Please output the listing exactly as it stands, but omit any images.

++++ Material for this exercise ++++

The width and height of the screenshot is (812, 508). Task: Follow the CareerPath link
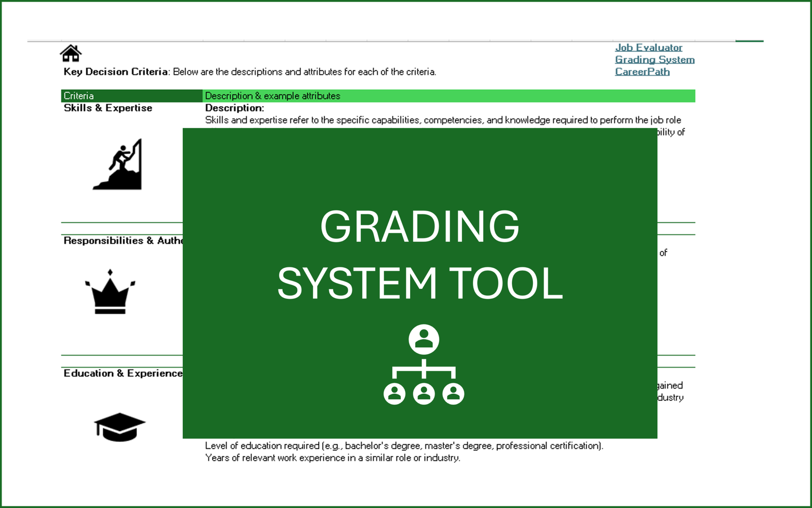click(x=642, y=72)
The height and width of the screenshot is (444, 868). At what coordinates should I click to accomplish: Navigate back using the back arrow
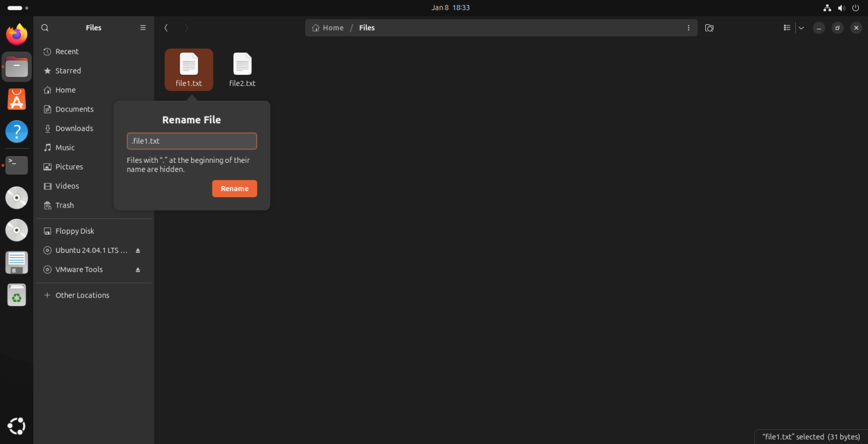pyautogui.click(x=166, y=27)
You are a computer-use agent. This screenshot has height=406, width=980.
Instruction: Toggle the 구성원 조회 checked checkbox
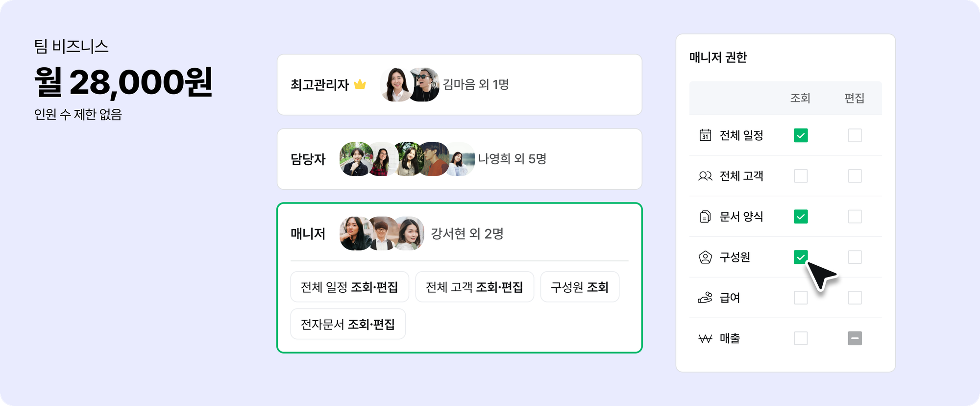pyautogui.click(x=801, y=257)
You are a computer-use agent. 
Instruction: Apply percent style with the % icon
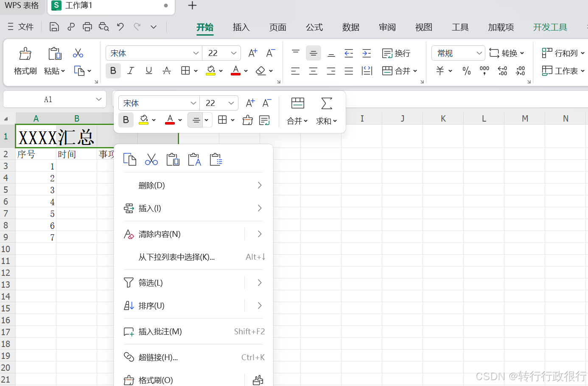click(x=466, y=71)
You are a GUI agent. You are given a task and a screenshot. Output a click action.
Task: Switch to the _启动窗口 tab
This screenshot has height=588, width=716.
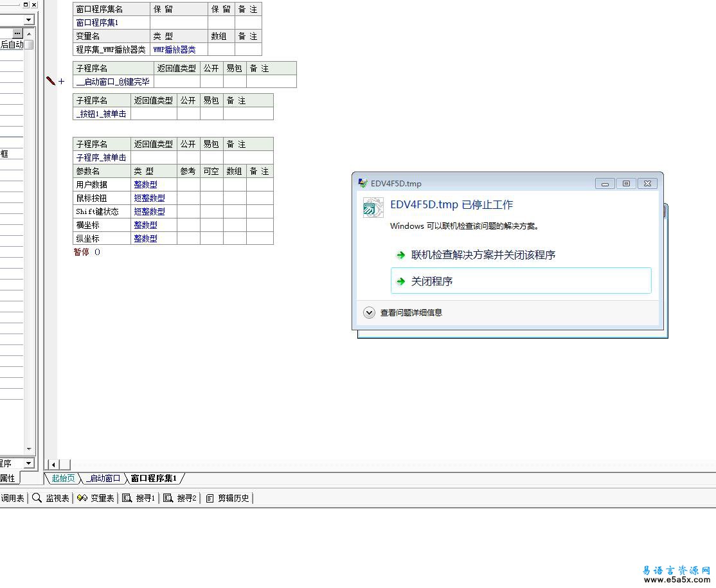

++++

■ Exercise result ■
The width and height of the screenshot is (812, 508). Task: Follow the CareerPath link
click(x=642, y=72)
The height and width of the screenshot is (444, 868). At what coordinates should I click to accomplish: Navigate back using the back arrow
pyautogui.click(x=166, y=27)
You are a computer-use agent. This screenshot has height=406, width=980.
Instruction: Toggle the 구성원 조회 checked checkbox
pyautogui.click(x=801, y=257)
You are a computer-use agent. 
Instruction: Apply percent style with the % icon
click(x=466, y=71)
You are a GUI agent. You are given a task and a screenshot. Output a click action.
Task: Switch to the _启动窗口 tab
This screenshot has height=588, width=716.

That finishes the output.